§ Assignment: Whatever appears in the records, write it out again exactly.

§ Task material:
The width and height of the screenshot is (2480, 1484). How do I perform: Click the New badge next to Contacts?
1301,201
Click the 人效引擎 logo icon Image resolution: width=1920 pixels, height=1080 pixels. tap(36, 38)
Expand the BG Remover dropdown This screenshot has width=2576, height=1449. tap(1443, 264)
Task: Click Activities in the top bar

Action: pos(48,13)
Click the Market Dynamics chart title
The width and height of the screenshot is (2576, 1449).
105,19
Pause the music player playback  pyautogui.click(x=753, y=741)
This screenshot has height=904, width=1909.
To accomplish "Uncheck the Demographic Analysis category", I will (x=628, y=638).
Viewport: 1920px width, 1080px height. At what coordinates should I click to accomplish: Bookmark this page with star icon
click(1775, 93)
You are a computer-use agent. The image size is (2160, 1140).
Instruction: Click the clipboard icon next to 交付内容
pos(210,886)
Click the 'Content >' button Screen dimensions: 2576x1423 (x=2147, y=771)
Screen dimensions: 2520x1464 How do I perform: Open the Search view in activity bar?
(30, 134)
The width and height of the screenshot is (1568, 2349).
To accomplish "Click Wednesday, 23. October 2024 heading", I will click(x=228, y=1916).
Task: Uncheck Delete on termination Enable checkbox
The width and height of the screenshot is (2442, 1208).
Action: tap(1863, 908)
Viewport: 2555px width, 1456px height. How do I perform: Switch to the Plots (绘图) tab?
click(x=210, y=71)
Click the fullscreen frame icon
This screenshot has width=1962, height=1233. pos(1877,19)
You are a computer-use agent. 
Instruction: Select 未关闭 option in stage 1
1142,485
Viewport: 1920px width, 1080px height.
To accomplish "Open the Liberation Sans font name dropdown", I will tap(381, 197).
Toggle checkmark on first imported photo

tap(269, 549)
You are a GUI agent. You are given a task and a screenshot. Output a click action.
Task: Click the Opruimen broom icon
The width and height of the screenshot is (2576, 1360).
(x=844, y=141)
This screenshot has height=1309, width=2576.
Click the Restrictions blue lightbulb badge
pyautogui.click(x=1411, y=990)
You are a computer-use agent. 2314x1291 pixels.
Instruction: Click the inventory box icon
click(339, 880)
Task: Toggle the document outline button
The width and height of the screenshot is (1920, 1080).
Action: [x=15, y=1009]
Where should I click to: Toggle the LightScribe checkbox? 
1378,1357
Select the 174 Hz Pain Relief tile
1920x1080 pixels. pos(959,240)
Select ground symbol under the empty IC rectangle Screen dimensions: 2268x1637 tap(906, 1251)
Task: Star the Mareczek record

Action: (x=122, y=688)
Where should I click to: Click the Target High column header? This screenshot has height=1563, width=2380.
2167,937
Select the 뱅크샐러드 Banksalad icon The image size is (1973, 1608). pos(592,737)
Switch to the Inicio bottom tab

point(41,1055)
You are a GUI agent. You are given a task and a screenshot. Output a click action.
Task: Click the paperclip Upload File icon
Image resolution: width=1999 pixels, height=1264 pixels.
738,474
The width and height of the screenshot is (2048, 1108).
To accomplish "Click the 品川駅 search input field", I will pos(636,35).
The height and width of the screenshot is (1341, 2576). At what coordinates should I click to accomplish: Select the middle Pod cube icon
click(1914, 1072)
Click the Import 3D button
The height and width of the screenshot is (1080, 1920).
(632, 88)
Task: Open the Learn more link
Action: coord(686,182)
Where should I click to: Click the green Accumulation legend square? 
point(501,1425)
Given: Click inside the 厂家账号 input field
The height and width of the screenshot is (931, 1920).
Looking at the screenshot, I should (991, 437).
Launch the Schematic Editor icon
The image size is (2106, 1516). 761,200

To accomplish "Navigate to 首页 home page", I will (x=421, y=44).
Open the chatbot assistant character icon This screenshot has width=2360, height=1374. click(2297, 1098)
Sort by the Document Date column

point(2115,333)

§ Response to the exercise:
The width and height of the screenshot is (2480, 1484). How do I perform: Click the New badge next to Contacts?
1301,201
Click the 人效引擎 logo icon Image resolution: width=1920 pixels, height=1080 pixels. tap(36, 38)
Expand the BG Remover dropdown This screenshot has width=2576, height=1449. tap(1443, 264)
Task: Click Activities in the top bar

Action: pos(48,13)
Click the Market Dynamics chart title
The width and height of the screenshot is (2576, 1449).
105,19
Pause the music player playback  pyautogui.click(x=753, y=741)
This screenshot has height=904, width=1909.
To accomplish "Uncheck the Demographic Analysis category", I will (x=628, y=638).
Viewport: 1920px width, 1080px height. At what coordinates should I click to accomplish: Bookmark this page with star icon
click(1775, 93)
You are a computer-use agent. The image size is (2160, 1140).
Instruction: Click the clipboard icon next to 交付内容
pos(210,886)
Click the 'Content >' button Screen dimensions: 2576x1423 (x=2147, y=771)
Screen dimensions: 2520x1464 How do I perform: Open the Search view in activity bar?
(30, 134)
The width and height of the screenshot is (1568, 2349).
To accomplish "Click Wednesday, 23. October 2024 heading", I will click(x=228, y=1916).
Task: Uncheck Delete on termination Enable checkbox
The width and height of the screenshot is (2442, 1208).
Action: tap(1863, 908)
Viewport: 2555px width, 1456px height. How do I perform: Switch to the Plots (绘图) tab?
click(x=210, y=71)
Click the fullscreen frame icon
This screenshot has width=1962, height=1233. pos(1877,19)
You are a computer-use agent. 
Instruction: Select 未关闭 option in stage 1
1142,485
Viewport: 1920px width, 1080px height.
To accomplish "Open the Liberation Sans font name dropdown", I will tap(381, 197).
Toggle checkmark on first imported photo

tap(269, 549)
You are a GUI agent. You are given a task and a screenshot. Output a click action.
Task: Click the Opruimen broom icon
The width and height of the screenshot is (2576, 1360).
(x=844, y=141)
This screenshot has height=1309, width=2576.
Click the Restrictions blue lightbulb badge
pyautogui.click(x=1411, y=990)
You are a computer-use agent. 2314x1291 pixels.
Instruction: Click the inventory box icon
click(339, 880)
Task: Toggle the document outline button
The width and height of the screenshot is (1920, 1080).
Action: [x=15, y=1009]
Where should I click to: Toggle the LightScribe checkbox? 
1378,1357
Select the 174 Hz Pain Relief tile
1920x1080 pixels. pos(959,240)
Select ground symbol under the empty IC rectangle Screen dimensions: 2268x1637 tap(906, 1251)
Task: Star the Mareczek record

Action: (x=122, y=688)
Where should I click to: Click the Target High column header? This screenshot has height=1563, width=2380.
2167,937
Select the 뱅크샐러드 Banksalad icon The image size is (1973, 1608). pos(592,737)
Switch to the Inicio bottom tab

point(41,1055)
You are a GUI agent. You are given a task and a screenshot. Output a click action.
Task: Click the paperclip Upload File icon
Image resolution: width=1999 pixels, height=1264 pixels.
738,474
The width and height of the screenshot is (2048, 1108).
To accomplish "Click the 品川駅 search input field", I will pos(636,35).
The height and width of the screenshot is (1341, 2576). At what coordinates should I click to accomplish: Select the middle Pod cube icon
click(1914, 1072)
Click the Import 3D button
The height and width of the screenshot is (1080, 1920).
(632, 88)
Task: Open the Learn more link
Action: coord(686,182)
Where should I click to: Click the green Accumulation legend square? 
point(501,1425)
Given: Click inside the 厂家账号 input field
The height and width of the screenshot is (931, 1920).
Looking at the screenshot, I should (991, 437).
Launch the Schematic Editor icon
The image size is (2106, 1516). 761,200

To accomplish "Navigate to 首页 home page", I will (x=421, y=44).
Open the chatbot assistant character icon This screenshot has width=2360, height=1374. click(2297, 1098)
Sort by the Document Date column

point(2115,333)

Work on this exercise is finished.